The clash erupted amid Bondi’s first post-confirmation oversight testimony, a partisan powder keg where Democrats grilled her on alleged DOJ politicization. Schiff, who led Trump’s first impeachment over the Ukraine call, pressed Bondi on probes targeting Trump critics like Comey and New York AG Letitia James, tying them to a leaked White House memo from Trump urging swift “justice.” Bondi, refusing to engage, pivoted sharply: “Personal slander. Will you apologize to Donald Trump for slandering him?” She labeled Schiff a “failed lawyer,” referencing his 2023 House censure for “falsehoods” about the Ukraine transcript, where he paraphrased Trump’s words to imply a quid pro quo.

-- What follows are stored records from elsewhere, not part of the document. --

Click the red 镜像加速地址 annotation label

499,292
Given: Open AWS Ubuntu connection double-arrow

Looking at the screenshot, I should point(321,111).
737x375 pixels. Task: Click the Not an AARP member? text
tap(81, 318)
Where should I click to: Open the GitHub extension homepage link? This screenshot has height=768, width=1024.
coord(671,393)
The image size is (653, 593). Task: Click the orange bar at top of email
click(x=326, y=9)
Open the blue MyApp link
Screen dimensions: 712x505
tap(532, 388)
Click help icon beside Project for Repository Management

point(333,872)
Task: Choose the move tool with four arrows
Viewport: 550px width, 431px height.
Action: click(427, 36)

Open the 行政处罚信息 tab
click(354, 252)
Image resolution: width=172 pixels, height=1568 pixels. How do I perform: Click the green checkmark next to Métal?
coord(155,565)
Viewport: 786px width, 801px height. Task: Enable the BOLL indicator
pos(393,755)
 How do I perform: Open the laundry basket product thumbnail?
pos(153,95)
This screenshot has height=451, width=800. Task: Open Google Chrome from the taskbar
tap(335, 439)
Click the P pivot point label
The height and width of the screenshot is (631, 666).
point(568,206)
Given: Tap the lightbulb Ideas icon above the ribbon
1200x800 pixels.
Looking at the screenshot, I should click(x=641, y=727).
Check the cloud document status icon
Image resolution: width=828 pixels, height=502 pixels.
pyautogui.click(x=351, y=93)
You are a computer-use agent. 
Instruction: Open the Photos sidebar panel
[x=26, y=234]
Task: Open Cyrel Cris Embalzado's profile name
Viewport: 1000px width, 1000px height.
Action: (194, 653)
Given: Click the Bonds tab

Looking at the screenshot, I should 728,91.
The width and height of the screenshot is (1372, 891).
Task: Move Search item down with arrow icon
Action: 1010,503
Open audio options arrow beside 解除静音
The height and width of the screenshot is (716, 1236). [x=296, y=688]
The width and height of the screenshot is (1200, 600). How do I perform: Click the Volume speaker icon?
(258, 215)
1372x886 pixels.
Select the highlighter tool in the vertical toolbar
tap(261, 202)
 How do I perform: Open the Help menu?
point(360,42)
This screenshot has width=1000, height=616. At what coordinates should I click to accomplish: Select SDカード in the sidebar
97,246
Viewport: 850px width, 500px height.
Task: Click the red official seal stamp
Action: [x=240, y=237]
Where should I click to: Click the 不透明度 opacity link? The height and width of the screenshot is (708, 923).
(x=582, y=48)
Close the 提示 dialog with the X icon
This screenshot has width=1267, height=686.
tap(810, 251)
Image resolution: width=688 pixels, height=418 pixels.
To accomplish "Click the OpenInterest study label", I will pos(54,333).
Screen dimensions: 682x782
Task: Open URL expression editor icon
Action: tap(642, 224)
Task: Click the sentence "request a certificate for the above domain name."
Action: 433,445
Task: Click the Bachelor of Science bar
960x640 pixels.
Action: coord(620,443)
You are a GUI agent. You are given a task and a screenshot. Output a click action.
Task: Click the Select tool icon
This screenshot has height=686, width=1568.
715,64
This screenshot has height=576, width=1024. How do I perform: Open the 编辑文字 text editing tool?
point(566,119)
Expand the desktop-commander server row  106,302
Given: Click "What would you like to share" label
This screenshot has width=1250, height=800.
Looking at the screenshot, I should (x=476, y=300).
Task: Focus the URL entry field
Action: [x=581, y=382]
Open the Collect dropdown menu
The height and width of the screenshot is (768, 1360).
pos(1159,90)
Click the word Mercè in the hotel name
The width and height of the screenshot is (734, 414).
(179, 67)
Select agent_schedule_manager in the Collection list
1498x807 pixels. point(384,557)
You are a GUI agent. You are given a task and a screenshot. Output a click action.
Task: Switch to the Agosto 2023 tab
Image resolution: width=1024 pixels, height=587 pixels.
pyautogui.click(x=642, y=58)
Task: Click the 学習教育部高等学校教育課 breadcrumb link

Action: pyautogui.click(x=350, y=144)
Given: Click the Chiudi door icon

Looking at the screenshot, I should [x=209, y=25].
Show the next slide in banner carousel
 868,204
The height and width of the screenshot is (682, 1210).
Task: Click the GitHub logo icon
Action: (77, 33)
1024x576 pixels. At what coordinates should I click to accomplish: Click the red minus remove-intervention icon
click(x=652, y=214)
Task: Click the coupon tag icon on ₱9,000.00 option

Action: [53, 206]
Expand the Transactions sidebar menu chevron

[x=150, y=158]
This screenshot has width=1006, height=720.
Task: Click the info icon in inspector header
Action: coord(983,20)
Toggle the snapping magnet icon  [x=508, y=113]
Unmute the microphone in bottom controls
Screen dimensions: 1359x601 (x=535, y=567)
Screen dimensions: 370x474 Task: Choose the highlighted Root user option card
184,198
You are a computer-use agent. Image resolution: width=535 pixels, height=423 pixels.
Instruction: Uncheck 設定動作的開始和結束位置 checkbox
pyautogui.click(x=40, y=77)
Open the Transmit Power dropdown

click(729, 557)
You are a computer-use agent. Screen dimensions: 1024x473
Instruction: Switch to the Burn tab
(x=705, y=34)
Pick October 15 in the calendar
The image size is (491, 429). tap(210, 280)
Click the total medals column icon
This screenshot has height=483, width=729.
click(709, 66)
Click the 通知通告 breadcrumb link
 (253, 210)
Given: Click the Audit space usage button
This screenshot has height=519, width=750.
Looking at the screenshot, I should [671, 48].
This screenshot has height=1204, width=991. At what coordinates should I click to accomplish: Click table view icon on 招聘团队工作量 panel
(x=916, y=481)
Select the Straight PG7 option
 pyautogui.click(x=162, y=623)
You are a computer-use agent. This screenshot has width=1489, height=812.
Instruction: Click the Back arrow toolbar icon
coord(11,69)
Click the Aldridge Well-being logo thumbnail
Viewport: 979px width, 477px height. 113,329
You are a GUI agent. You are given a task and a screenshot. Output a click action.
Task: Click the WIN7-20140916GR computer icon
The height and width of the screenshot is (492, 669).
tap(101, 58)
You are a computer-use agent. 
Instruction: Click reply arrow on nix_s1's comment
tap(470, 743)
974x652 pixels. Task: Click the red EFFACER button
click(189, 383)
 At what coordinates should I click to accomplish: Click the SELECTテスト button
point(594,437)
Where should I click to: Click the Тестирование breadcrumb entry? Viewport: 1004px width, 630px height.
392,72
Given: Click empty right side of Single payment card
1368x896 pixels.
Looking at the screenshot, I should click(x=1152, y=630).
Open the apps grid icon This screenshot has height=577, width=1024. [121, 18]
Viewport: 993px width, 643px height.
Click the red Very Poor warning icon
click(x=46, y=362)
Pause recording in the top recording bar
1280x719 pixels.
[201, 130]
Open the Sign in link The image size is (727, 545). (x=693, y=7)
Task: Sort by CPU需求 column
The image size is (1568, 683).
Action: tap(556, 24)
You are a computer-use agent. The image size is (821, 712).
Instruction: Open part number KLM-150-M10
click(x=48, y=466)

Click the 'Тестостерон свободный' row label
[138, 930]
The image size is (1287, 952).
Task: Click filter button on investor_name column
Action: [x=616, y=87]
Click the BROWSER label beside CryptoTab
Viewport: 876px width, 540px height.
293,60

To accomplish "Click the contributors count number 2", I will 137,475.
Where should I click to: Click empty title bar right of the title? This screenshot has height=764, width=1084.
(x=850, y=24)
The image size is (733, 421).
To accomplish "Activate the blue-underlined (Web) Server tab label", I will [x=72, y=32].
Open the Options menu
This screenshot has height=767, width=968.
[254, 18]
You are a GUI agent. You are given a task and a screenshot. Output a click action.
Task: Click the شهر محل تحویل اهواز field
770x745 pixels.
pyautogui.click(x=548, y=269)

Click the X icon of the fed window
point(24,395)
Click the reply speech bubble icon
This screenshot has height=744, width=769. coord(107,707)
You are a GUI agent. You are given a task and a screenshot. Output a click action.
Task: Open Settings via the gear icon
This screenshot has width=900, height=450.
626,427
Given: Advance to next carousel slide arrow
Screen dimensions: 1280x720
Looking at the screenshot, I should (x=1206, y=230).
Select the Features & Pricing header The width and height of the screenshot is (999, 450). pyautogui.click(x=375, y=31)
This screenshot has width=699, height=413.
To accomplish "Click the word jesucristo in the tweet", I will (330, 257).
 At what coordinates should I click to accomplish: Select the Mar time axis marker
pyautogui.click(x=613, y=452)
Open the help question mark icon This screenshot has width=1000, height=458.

The exchange, captured on C-SPAN, drew gasps and cheers—Republicans roaring approval, Democrats decrying deflection. Sen. Dick Durbin (D-Ill.), the committee chair, struggled to restore order as Bondi interrupted Schiff mid-rant: “This is supposed to be an oversight hearing… about the cover-up of corruption.” Bondi shot back, “No one needs a canned attack on you.” The hearing, lasting over four hours, saw Bondi evade at least 20 queries, from border czar Tom Homan’s $50,000 bribe scandal to Epstein’s unexamined financial reports.
Supporters hailed Bondi’s fire as accountability for Schiff’s “witch hunts,” with Trump posting on Truth Social: “Pam is a warrior—Schiff’s lies end now!” Critics, including Senate Minority Leader Chuck Schumer, branded it “thuggish theater,” warning of eroded judicial trust. Schiff, unbowed, submitted unanswered questions for the record, vowing continued scrutiny.
As midterms approach and DOJ probes intensify, Bondi’s takedown spotlights a vengeful administration: Justice served, or scores settled? In Washington’s coliseum, the censure’s ghost haunts Schiff—does Bondi’s hammer strike true, or swing wide?